Well, I start hesitating, feeling incredibly awkward as I consider
how to continue. I am not sure if this is
going to make any sense to you…I am still very much sorting things out myself. It’s all very new to me too, … I want to say, About few hours new, but decide to skip
that part. So, I proceed to share the disjointed snippets of my story and how it collided with the Jesus-story, and how everything I'd believed was right-side-up is actually upside down, and the other way around. It's a messy,poorly wrapped package of my personal story and few simple highlights of His life-death-life-can-you-believe-He-said/did-that?!!! story as recorded in this old book I used to dismiss and edit wearing my critics hat on.
He is
listening intently, soaking up every word.
I talk about restlessness, and resistance until all resistance was used
up, and forgiveness and the cross. And
going from keeping a safe distance, standing at arms length, watching from the
outside, to jumping both feet in, head-over-heals, in way over my head… As I am
talking I am thinking how way over my head I am in that very moment. I
need Jesus right now, while I am speaking, to help me connect the dots for this
guy, who looks so lost and hungry and thirsty…
I believe, I sheepishly conclude my implausible story, that this Jesus is for everyone. Everywhere. Even for people with bad
haircuts I feel absolutely no personal affinity towards.
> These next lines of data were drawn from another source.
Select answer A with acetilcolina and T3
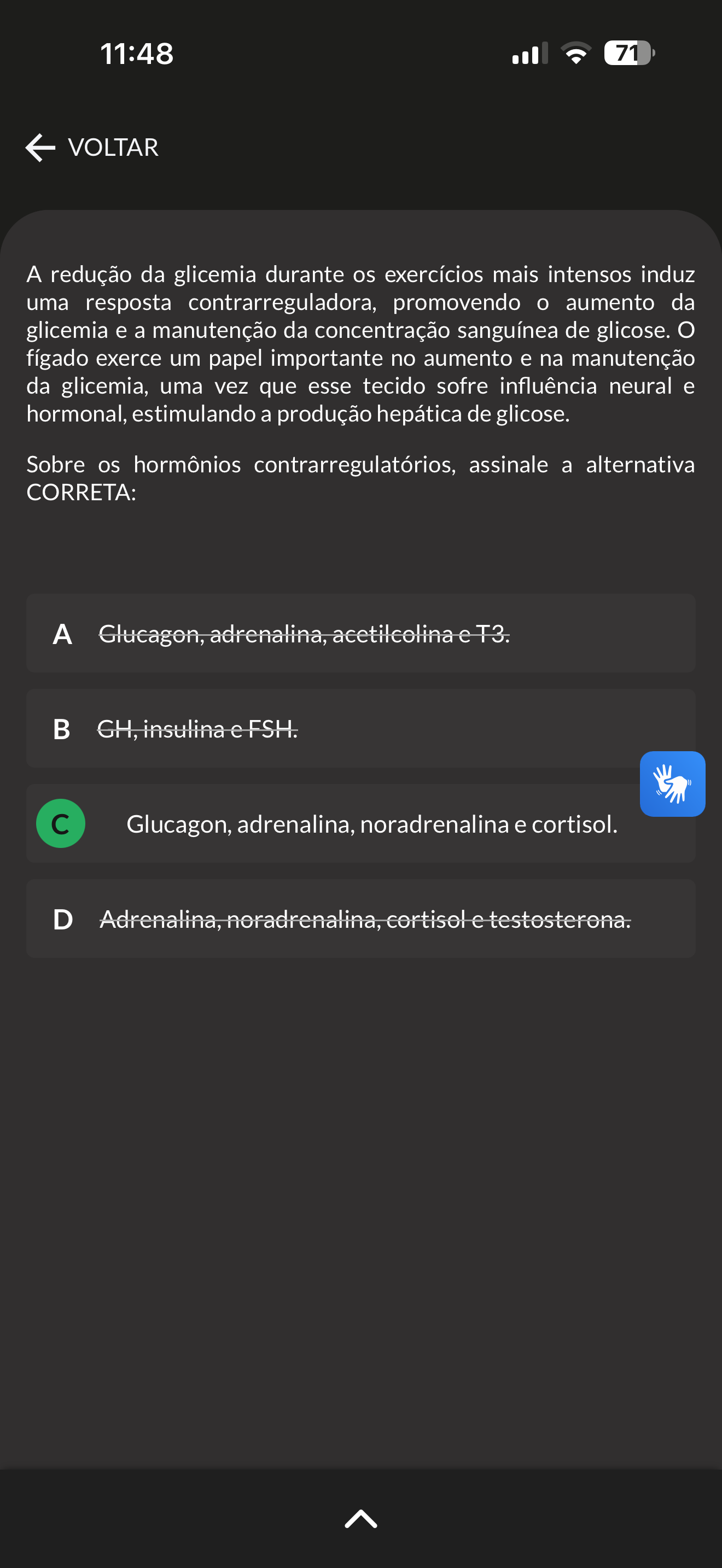This screenshot has width=722, height=1568. point(360,633)
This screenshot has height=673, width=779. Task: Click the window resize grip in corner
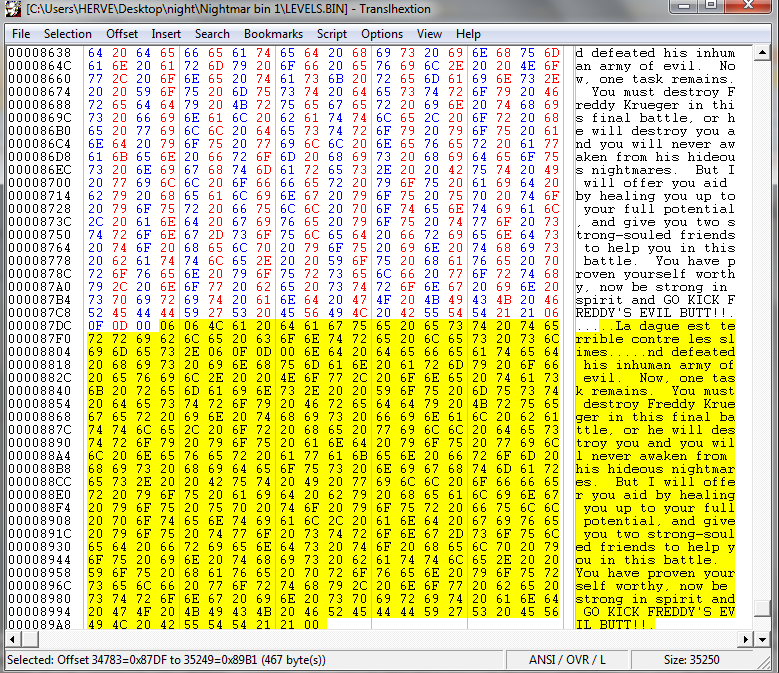coord(764,662)
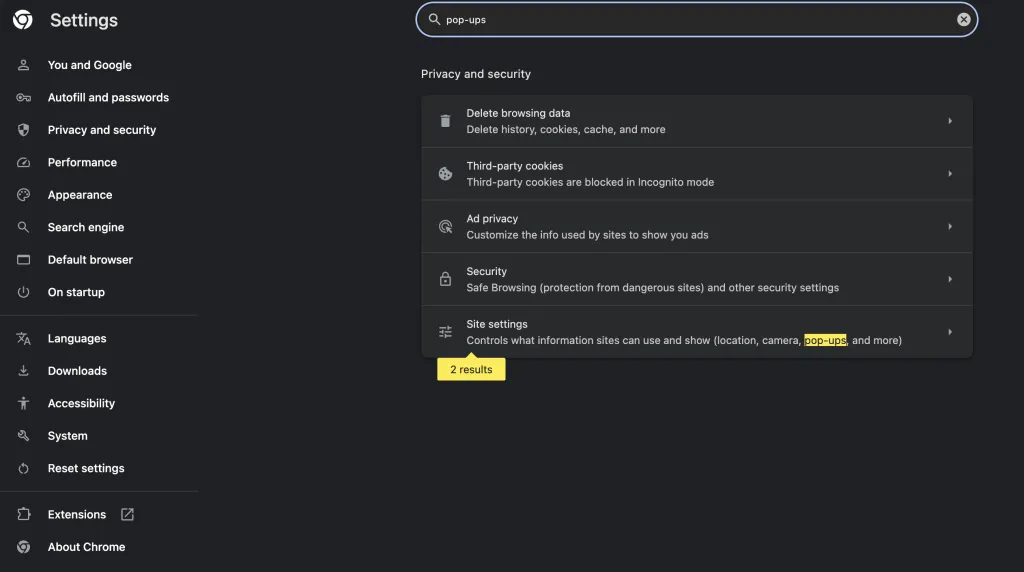Expand the Third-party cookies row arrow
Viewport: 1024px width, 572px height.
point(950,174)
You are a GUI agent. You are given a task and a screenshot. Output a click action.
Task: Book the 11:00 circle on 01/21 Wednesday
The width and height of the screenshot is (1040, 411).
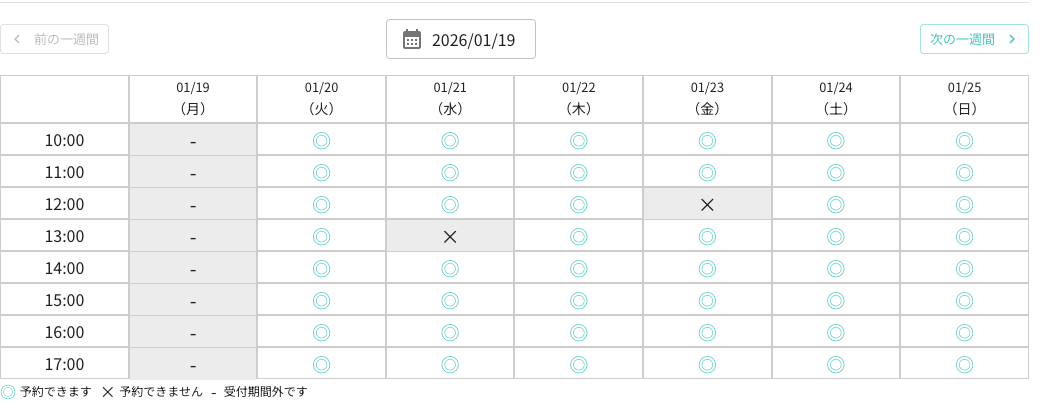(450, 172)
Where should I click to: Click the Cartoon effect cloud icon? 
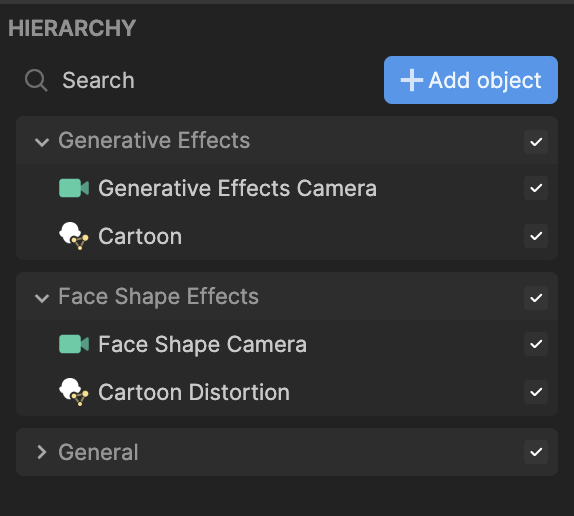pyautogui.click(x=74, y=236)
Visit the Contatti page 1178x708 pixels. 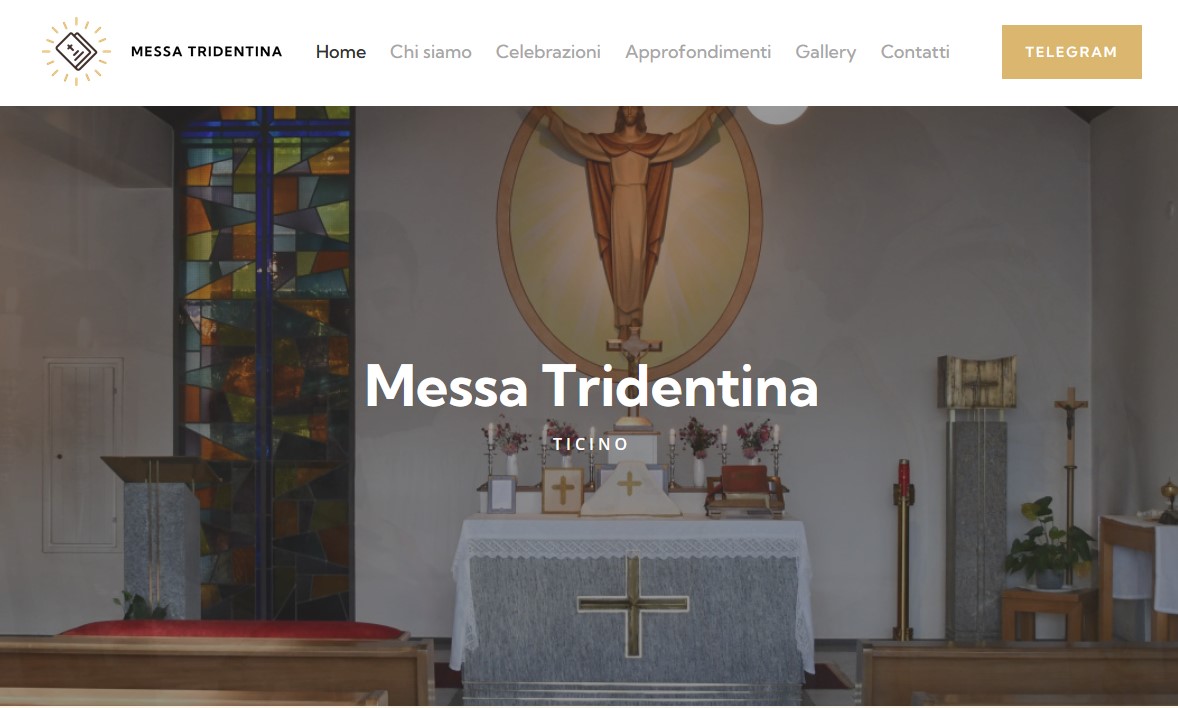click(915, 52)
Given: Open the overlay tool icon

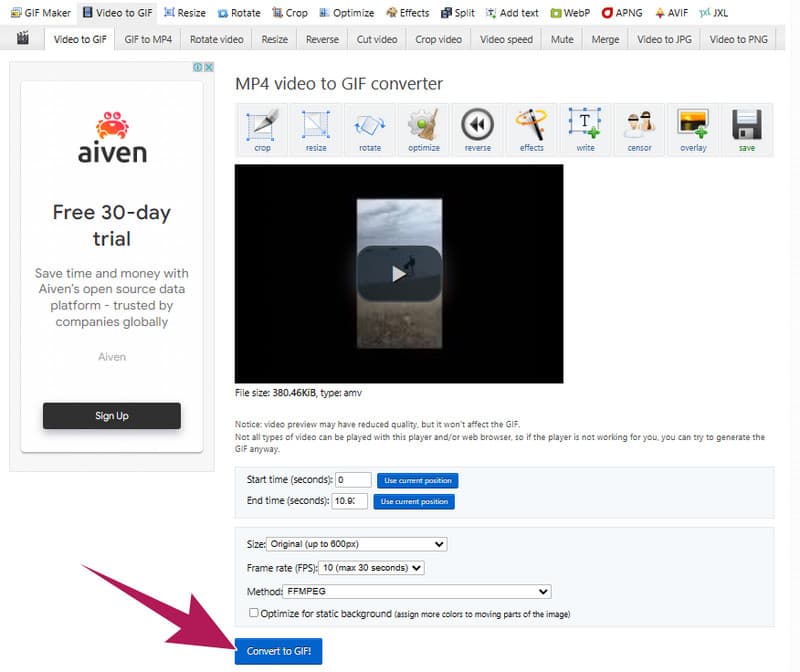Looking at the screenshot, I should 693,129.
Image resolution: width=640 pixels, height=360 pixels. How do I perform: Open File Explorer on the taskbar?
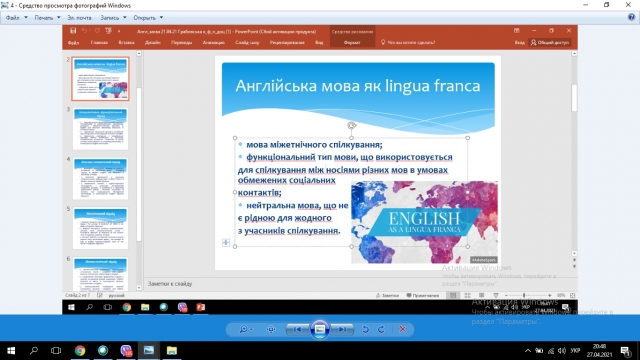point(171,351)
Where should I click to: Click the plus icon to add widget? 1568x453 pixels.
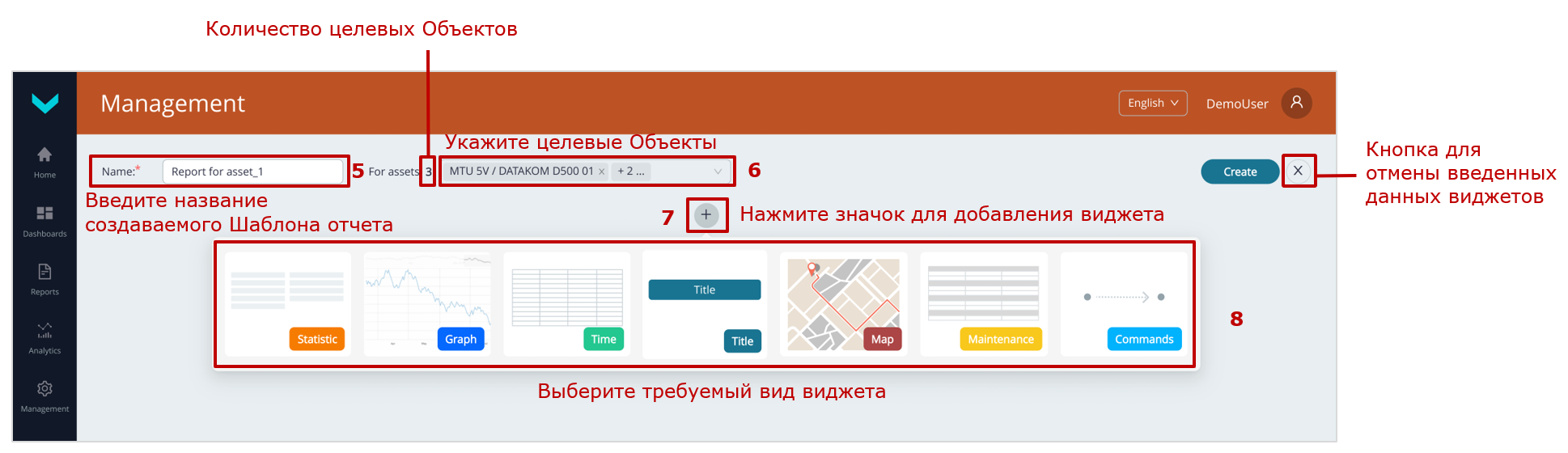pyautogui.click(x=706, y=215)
I skip the last sentence, feeling quite convicted about my petty,
small-minded, small-hearted preferences. And with quite a shock, I recognize the miracle of the moment, for without Jesus there would be absolutely no
way I would ever talk with this man, but I decide to spare him this detail also. I shake my head, for I know how strange the whole story sounds, and look back at him. He looks me in the eye and says,
So, what do I need to do?
I feel the pain of my jaw hitting
the dirty train floor. That’s it?!!! Just like that?!!! 'What do I need to do?'No
arguments? No debates? No sneering? No scoffing? No agonizing? I stare at him in utter disbelief, but he
seems quiet, sincere and actually waiting for me to answer his question. Part of me wants him to slow down, to
reconsider, to think about it… this is a serious decision. In reality, I feel scared
spitless and utterly unworthy to be a part of it at all...
The faraway storm that was brewing
on the horizon has moved closer. He closes the window shut and we move back to the compartment.